She stared at him, trembling, her heart racing. She wondered if she had conjured a
mirage, or if he stood here in truth.
"Beth," he said gently, his gaze locked on hers, his hands about her arms. "Beth," he
said again, stronger, and she felt a hard lump choking her, a lump of tears and fear and
humiliation.
Confusion buffeted her. What was he doing here at such an hour? What happenstance
had brought him to this hallway at exactly this time? Or was it happenstance at all? Did he
follow her, watch her, hunt her?
She jerked, but he held her arms, though his grip lightened.
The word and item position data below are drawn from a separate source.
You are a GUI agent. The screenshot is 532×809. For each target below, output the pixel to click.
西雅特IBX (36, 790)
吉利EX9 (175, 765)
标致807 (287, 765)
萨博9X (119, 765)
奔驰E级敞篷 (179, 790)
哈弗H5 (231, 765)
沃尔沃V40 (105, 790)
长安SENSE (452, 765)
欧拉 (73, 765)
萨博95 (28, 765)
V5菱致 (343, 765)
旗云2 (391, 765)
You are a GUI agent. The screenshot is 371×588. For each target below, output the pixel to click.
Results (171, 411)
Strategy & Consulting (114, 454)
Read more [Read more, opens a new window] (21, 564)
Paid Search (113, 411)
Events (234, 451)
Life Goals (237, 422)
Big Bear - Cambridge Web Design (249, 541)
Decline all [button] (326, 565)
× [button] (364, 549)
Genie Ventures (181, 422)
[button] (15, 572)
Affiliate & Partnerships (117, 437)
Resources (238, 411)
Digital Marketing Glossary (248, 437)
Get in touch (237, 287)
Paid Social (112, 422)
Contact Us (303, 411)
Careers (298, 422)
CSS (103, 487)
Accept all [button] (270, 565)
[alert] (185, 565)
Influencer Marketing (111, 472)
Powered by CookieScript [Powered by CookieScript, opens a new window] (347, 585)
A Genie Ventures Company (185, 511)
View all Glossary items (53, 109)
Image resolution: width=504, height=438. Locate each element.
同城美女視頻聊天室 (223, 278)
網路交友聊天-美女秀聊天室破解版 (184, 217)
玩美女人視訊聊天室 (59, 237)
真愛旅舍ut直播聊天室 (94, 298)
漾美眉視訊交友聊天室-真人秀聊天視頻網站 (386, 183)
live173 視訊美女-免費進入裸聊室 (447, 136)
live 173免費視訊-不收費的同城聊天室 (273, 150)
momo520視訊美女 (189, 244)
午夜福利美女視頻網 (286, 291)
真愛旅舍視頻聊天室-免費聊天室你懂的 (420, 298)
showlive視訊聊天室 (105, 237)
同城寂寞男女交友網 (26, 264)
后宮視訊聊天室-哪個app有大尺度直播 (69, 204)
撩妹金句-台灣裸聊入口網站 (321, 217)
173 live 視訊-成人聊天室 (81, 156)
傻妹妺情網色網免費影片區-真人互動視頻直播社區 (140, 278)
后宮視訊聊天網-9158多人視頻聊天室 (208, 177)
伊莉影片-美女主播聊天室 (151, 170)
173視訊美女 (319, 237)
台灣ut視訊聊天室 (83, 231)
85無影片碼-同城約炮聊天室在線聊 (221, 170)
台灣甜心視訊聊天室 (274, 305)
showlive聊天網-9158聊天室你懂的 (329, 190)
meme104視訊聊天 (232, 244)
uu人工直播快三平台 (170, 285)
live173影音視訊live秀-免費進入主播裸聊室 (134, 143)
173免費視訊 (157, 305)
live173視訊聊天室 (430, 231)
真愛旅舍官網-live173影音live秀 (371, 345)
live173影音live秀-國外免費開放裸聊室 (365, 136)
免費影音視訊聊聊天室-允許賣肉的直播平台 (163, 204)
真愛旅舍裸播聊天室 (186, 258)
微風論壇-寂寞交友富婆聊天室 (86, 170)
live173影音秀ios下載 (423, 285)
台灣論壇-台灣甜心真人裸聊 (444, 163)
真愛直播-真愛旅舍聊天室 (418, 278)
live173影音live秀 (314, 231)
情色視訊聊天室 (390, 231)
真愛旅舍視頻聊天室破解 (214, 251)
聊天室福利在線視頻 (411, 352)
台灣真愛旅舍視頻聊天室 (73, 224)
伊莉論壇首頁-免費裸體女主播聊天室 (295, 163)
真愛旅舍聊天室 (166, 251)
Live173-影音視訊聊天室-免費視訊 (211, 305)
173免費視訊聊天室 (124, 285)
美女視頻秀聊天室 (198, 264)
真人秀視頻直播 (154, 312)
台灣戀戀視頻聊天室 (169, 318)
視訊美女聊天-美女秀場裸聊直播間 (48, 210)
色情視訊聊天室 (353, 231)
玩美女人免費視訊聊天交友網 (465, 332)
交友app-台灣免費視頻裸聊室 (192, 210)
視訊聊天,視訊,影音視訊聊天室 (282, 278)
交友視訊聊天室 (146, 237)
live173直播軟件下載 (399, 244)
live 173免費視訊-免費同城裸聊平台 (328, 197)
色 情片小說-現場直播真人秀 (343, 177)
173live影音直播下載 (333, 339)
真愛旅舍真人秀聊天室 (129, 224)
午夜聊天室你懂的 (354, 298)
"The color is gone from your face," he said. "What is it, Beth? What has frightened you
so?"
Mute, she shook her head rapidly from side to side. What was she to say? She dared not
trust him, his convenient presence here, or the possibility that it was he who tormented
her.
She found she could not bear it, not the confines of the passage, or the grip of his hands
on her arms. She needed to run, she needed to breathe—
Catching her wrist, he drew her hand up, turned her palm forward. With no concern for
propriety, he pushed her fingers inside his coat and his vest, against the thin linen of his
shirt. Against his heart.
Warmth flooded her, the heat of his body. The heat of his gaze, so focused, so intent.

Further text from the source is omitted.